In this article you will find:
- How configure Slack connector
- How to share vulnerabilities from Vulcan to Slack channels
- How to use Slack in Automation
1. Configuring Slack Connector
In Connectors page, click Add new connector.
Click on Slack connector.
- Each Slack connector is referred to Slack-Channel, so it is recommended to use indicative names for your connectors.
Fill in the following fields:
Webhook URL - The webhook URL of the channel you want to send messages to. You can read more of how to generate webhook URL in this article.
- Click on Test Webhook to send a test message to the requested channel
- Click Save
2. Share vulnerabilities from Vulcan to Slack channels
You can share all vulnerabilities data to your configured Slack channels.

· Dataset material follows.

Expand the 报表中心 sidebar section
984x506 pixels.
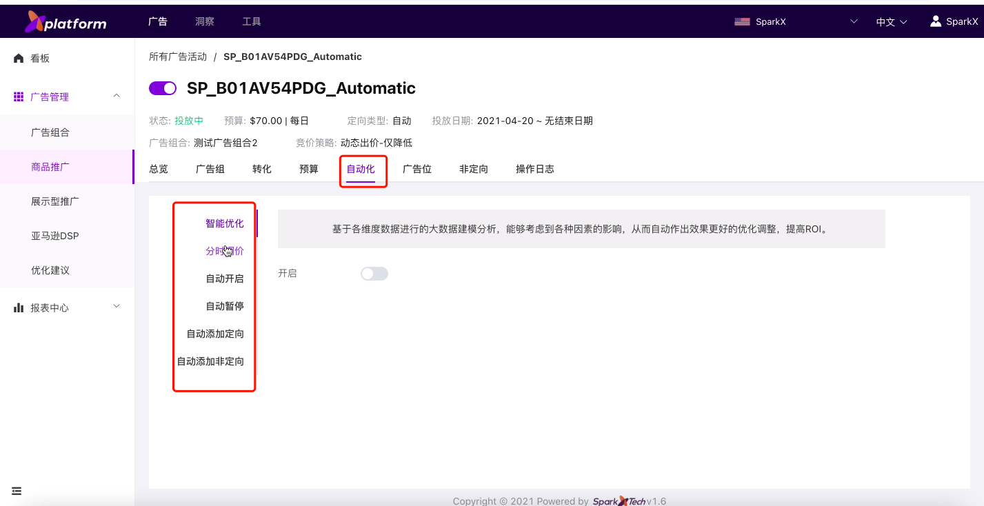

- In the vulnerability card click on Take Action --> Share
- Choose Post to a Slack channel
- Under Channel(s), check all relevant channels you want to share the vulnerability with.
- Click Share
3. Using Slack connector in Automation
With Vulcan, you can automate sending Slack messages in your playbook.

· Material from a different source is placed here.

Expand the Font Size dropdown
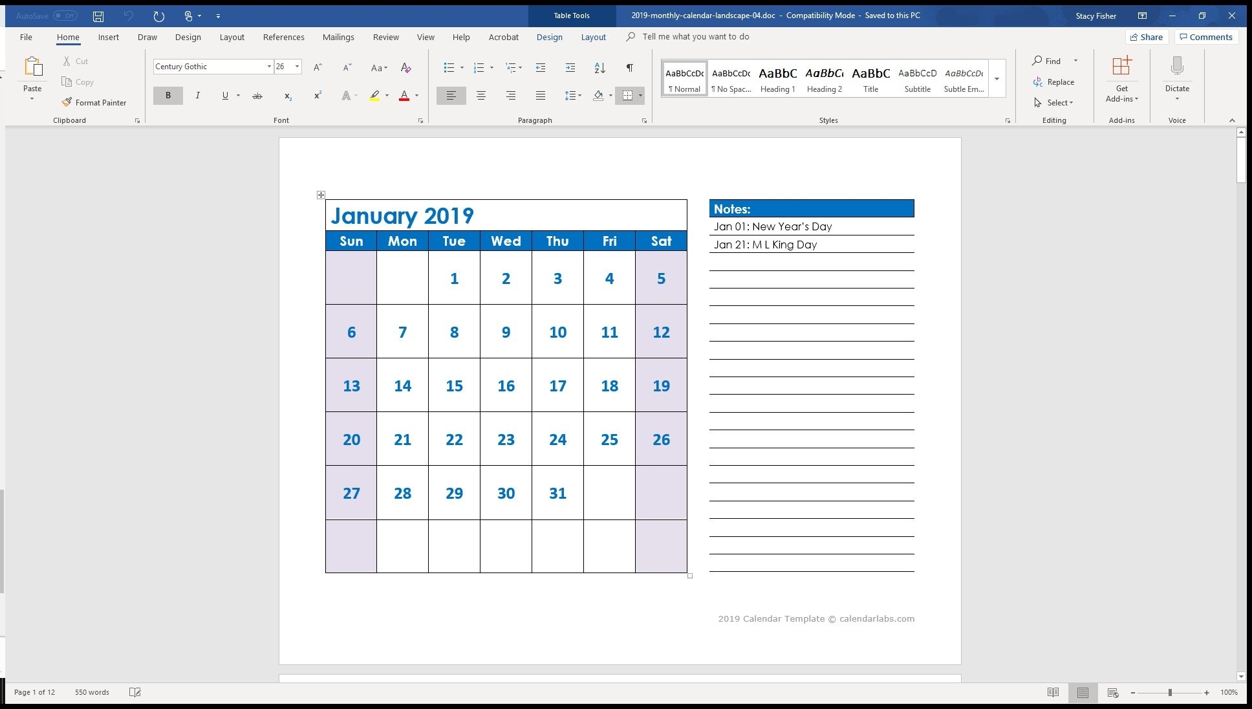Screen dimensions: 1252x709 (297, 65)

Navigate to the Automation, click on Create new Playbook.
Name your playbook. For example: “Remediate Rapid7”
Add a description to your Playbook (optional)
Choose your Playbook’s trigger (Vulnerabilities to fix)
- Vulnerability from source – The connector from which we pull assets. For example: Vulnerabilities from source Rapid7.
- Vulnerability where – The rule which the playbook will be attached by. For example: Vulnerability where CVSS Score is greater than 7.
- On assets where – The asset’s property you wish to be automated. For example: On assets where OS is Windows.
- In this example, the vulnerability that will be fixed is any vulnerability with CVSS score higher than 7, which was found on assets with Windows OS, and that was discovered by Rapid7 connector.
- Under Remediation actions choose Post to Slack channel action
- Choose Slack channel you want to post a message to
- Click Save